Suppose Crabtree reenters the draft and slides to the 2nd round where the Raiders take him. Al Davis would look like a genius!

More like Inspector Clouseau.

Pow.

Crabtree slipped to 10th in a draft that was considered mediocre due to injury concerns and questions about how much he was helped by the system he played in college, too. None of that is going to go away over the next year and the 2011 draft will probably be better.

This is more a reflection of the enormous stiffy that Al Davis gets over whichever athlete clocks the fastest 40-yard-dash time in the draft.

Most likely true. Nonetheless players/agents use it as leverage in negotiations regardless of the motivation and soundness of the logic.

Your theory is pretty interesting, Omniscient.

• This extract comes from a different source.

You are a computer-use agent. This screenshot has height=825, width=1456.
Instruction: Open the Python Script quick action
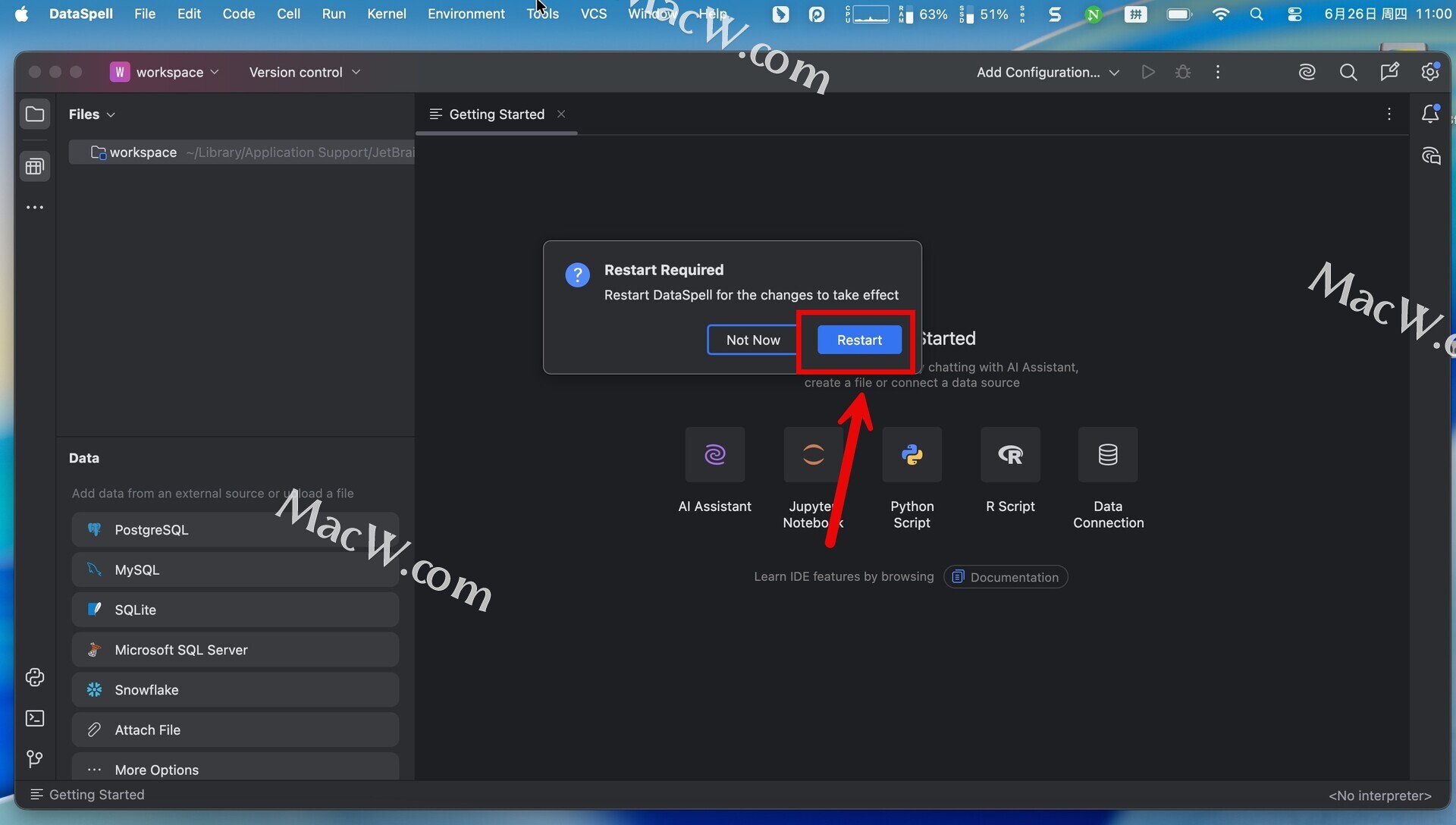click(912, 455)
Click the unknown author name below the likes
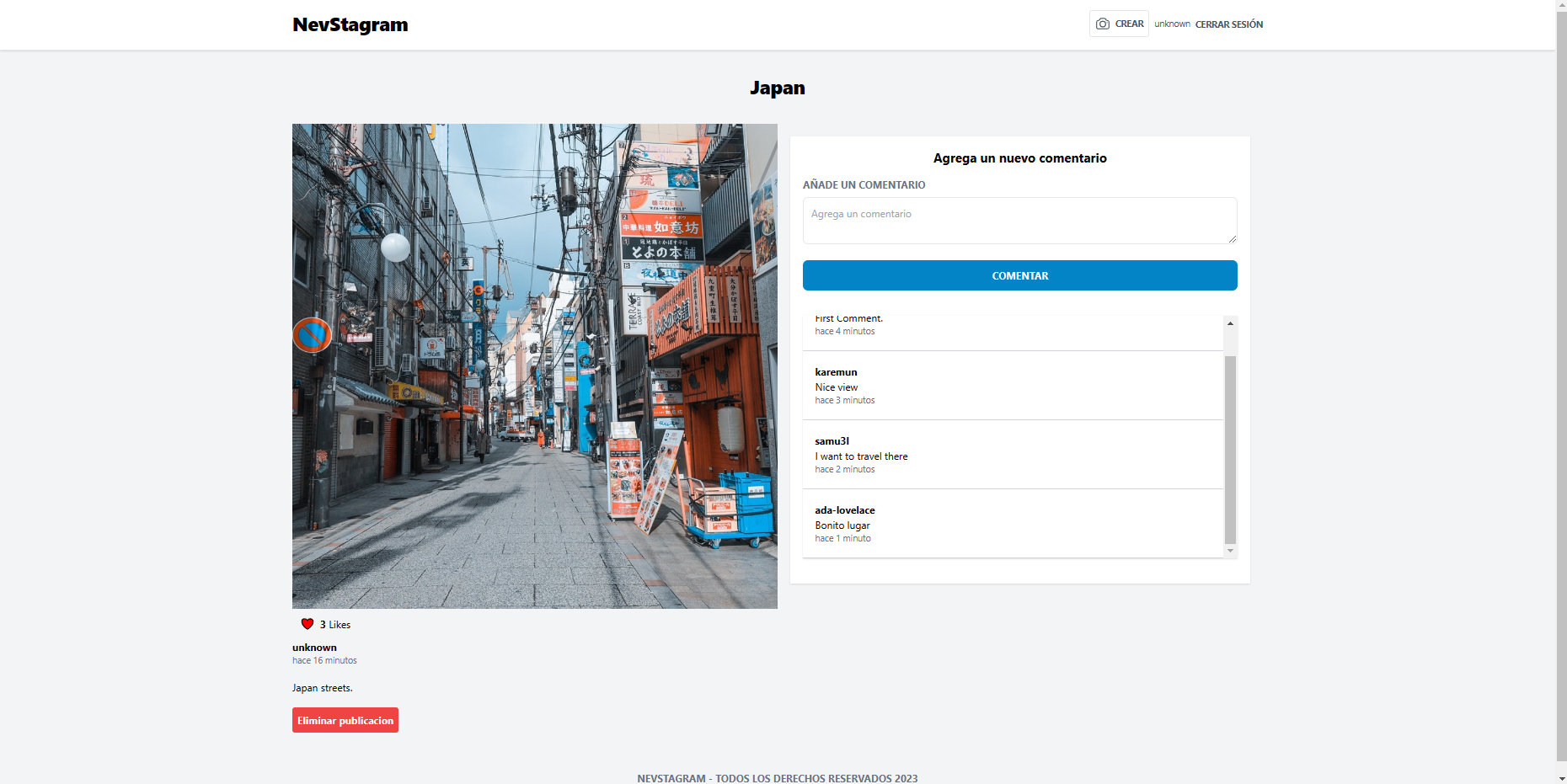1567x784 pixels. pos(313,647)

When this happened had Oakland traded away 1st rounders in upcoming years? In other words would overpaying not have come back and bitten them in the ass in their future dealings with early round draftees?

Not really. They’d already overpaid JaMarcus Russell- which was especially stupid because he was the first overall pick and they set the market.

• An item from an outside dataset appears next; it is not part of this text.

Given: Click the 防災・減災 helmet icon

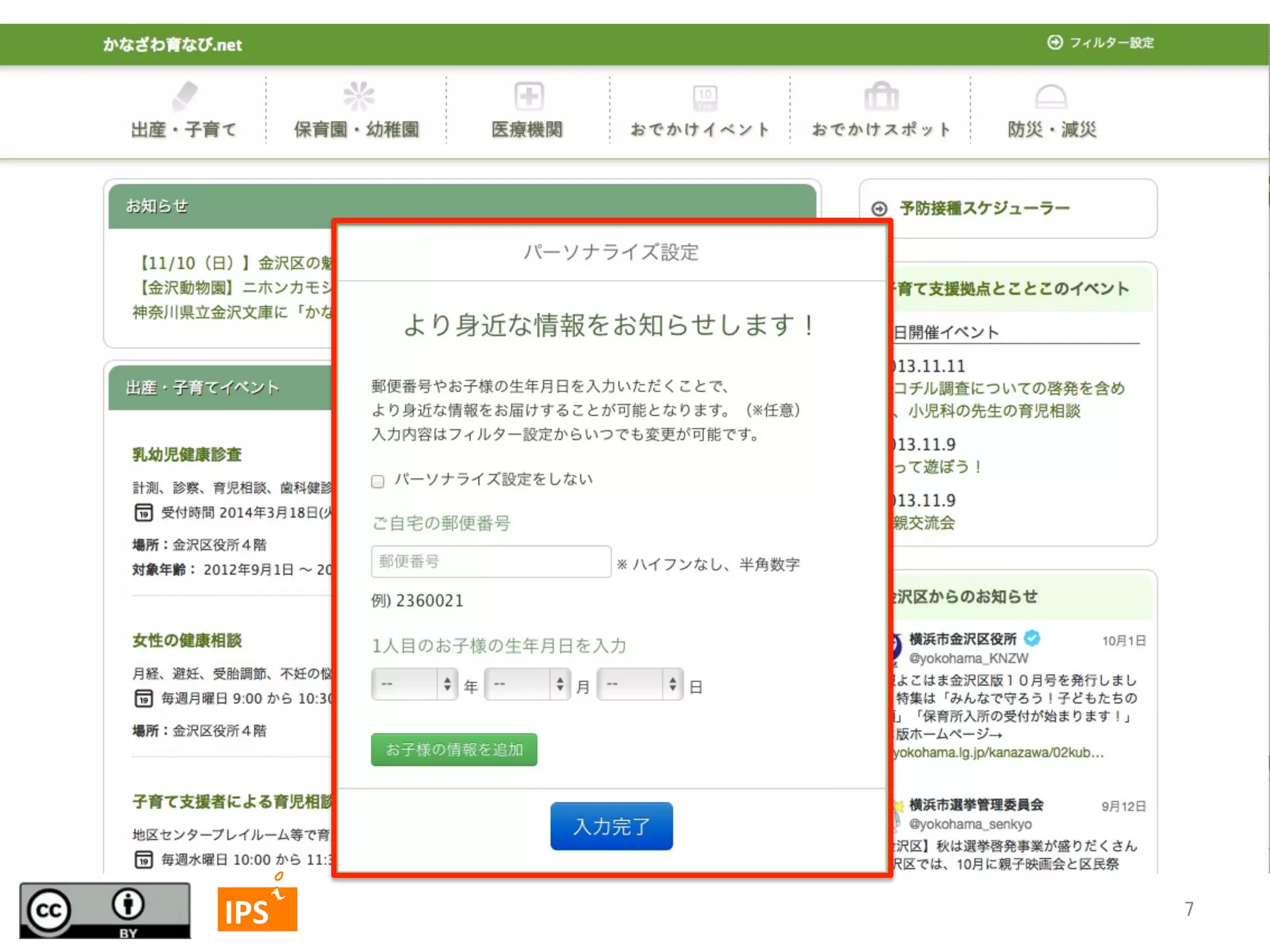Looking at the screenshot, I should point(1050,97).
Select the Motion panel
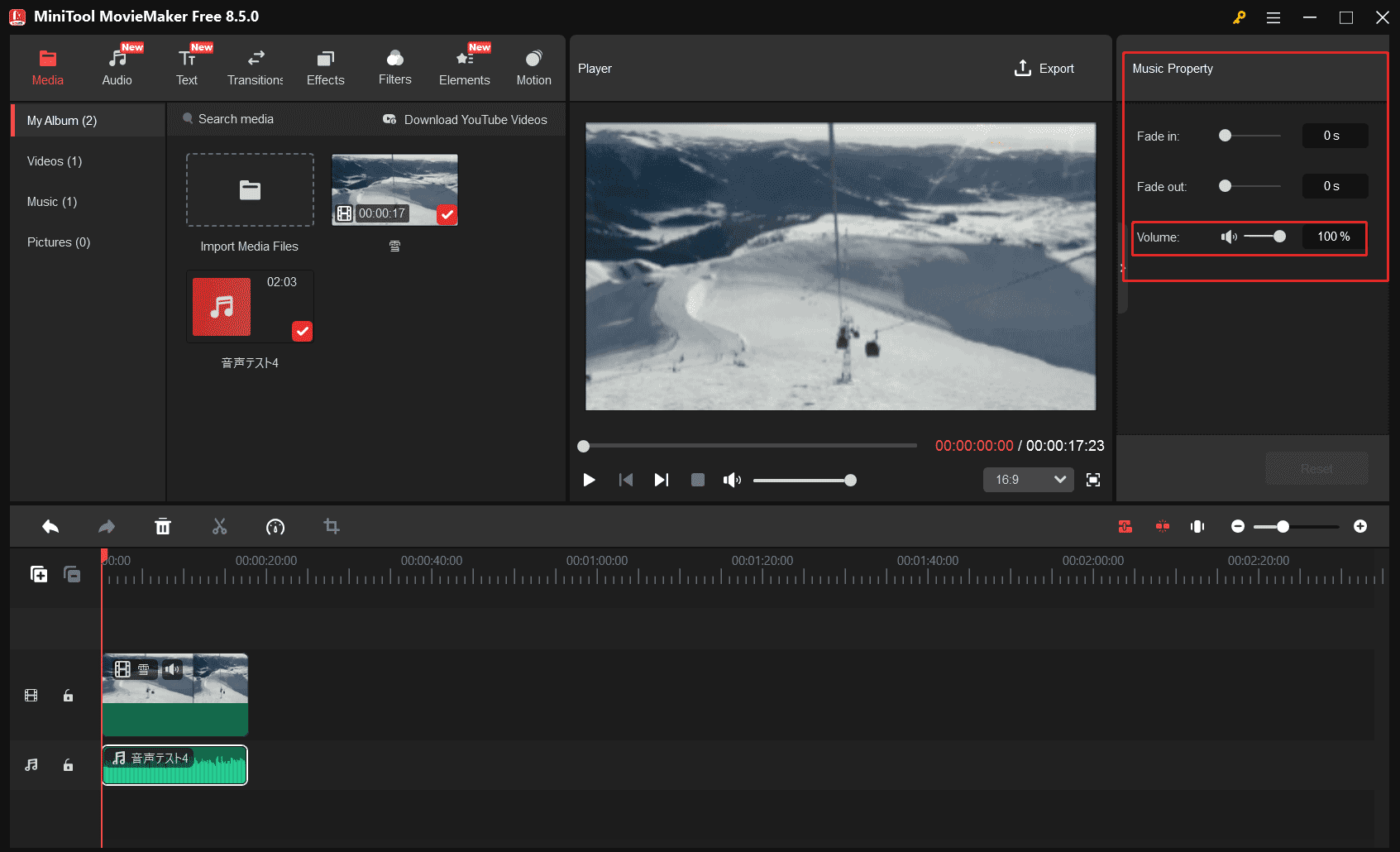The width and height of the screenshot is (1400, 852). point(533,65)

Look, the Mike Williams thing has no bearing here. Williams didn’t fail at the NFL level because he missed a year; he failed because he was the same size as a tight end and equally slow, but couldn’t block. It wouldn’t have made a damn bit of difference if he’d played in college for another year or been on an NFL roster during the year he sat out. Williams was so highly touted because Mel Kiper and the league’s dumber GMs assumed that he could box people out at the NFL level the same way he did in college.

Crabtree, on the other hand, has all the physical tools to be a top-flight wide receiver at the NFL level- including the diva personality, apparently. This will certainly hurt his draft stock, of course, but not in football terms, just in contract terms.

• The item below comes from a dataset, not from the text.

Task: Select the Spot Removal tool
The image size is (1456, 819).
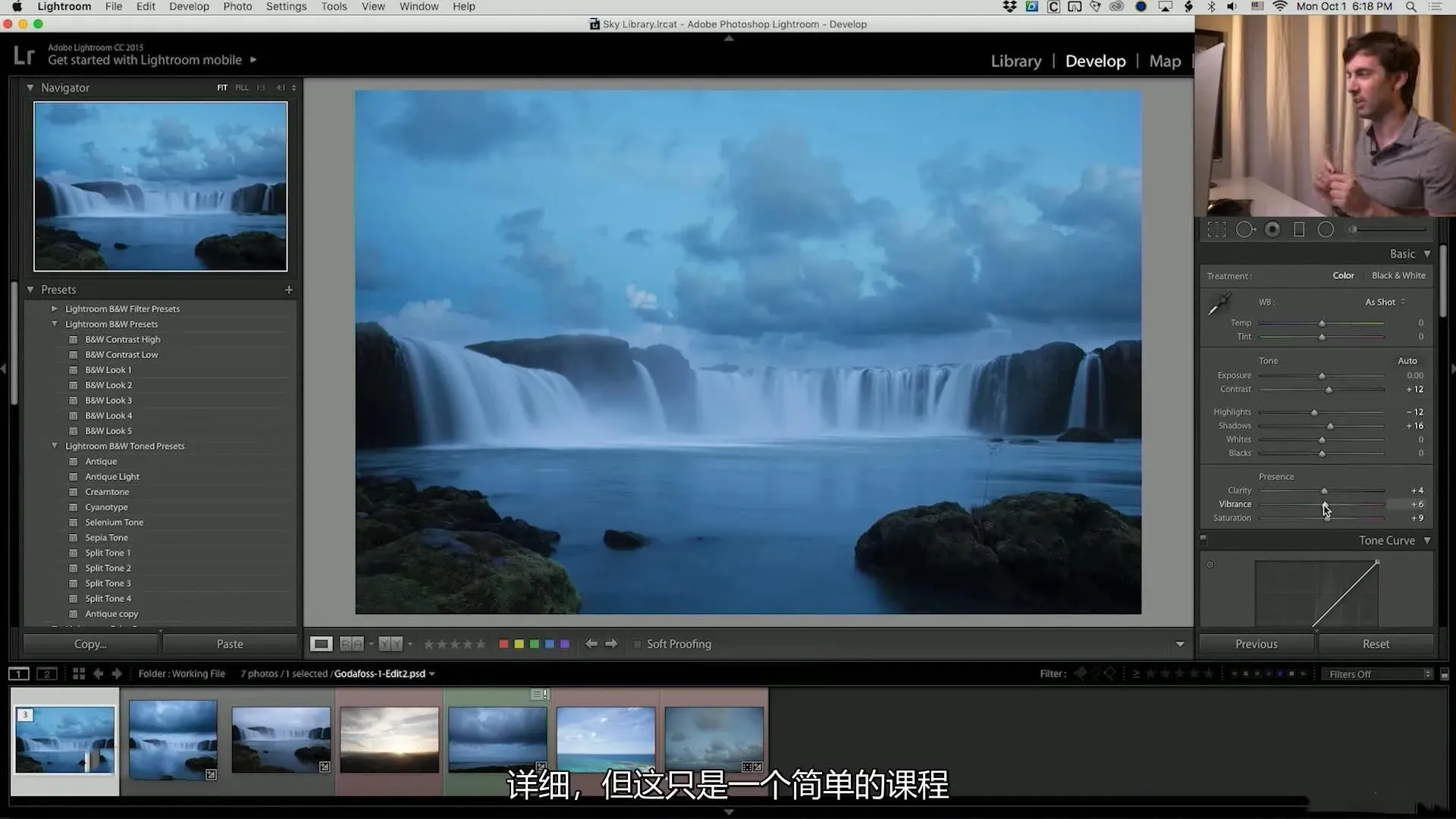Action: [x=1245, y=230]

It is good to see the 49ers stand firm on this. Personally, I want to see an NFL team negotiate up to the start of camp and then simply tell the agent, “here’s our final offer. We will reduce the signing bonus by 1% for each day of training camp your client misses.”

Of course, Crabtree is being a complete moron, if for no other reason than because he’s giving up serious earnings for this year. On the other hand, I think it’s likely that San Francisco will trade his draft rights at some point during the season. As far as I can tell they don’t get a compensatory pick or anything if he reenters the draft, so it sort of makes sense for some team that doesn’t mind ponying up some cash to offer them a second- or third-round pick. Effectively, they’d be getting a top-10 caliber player (and in my mind, the best player drafted this year) for a lower-round pick.

It will also be interesting to see what happens if he gets signed and has a mediocre or IR year. Granted, the 49ers do not have a stellar WR corps but they have all had time to learn the routes and develop a raport with the QB that Crabtree has missed. He has weeks of catch up and rookie mistakes that could have been avoided. Natural talent will only take him so far.

Even if he does get signed there’s not a chance that he does more than appear in a couple of very specific packages. A veteran might be able to learn the route tree and playbook in a week or two but not a rookie.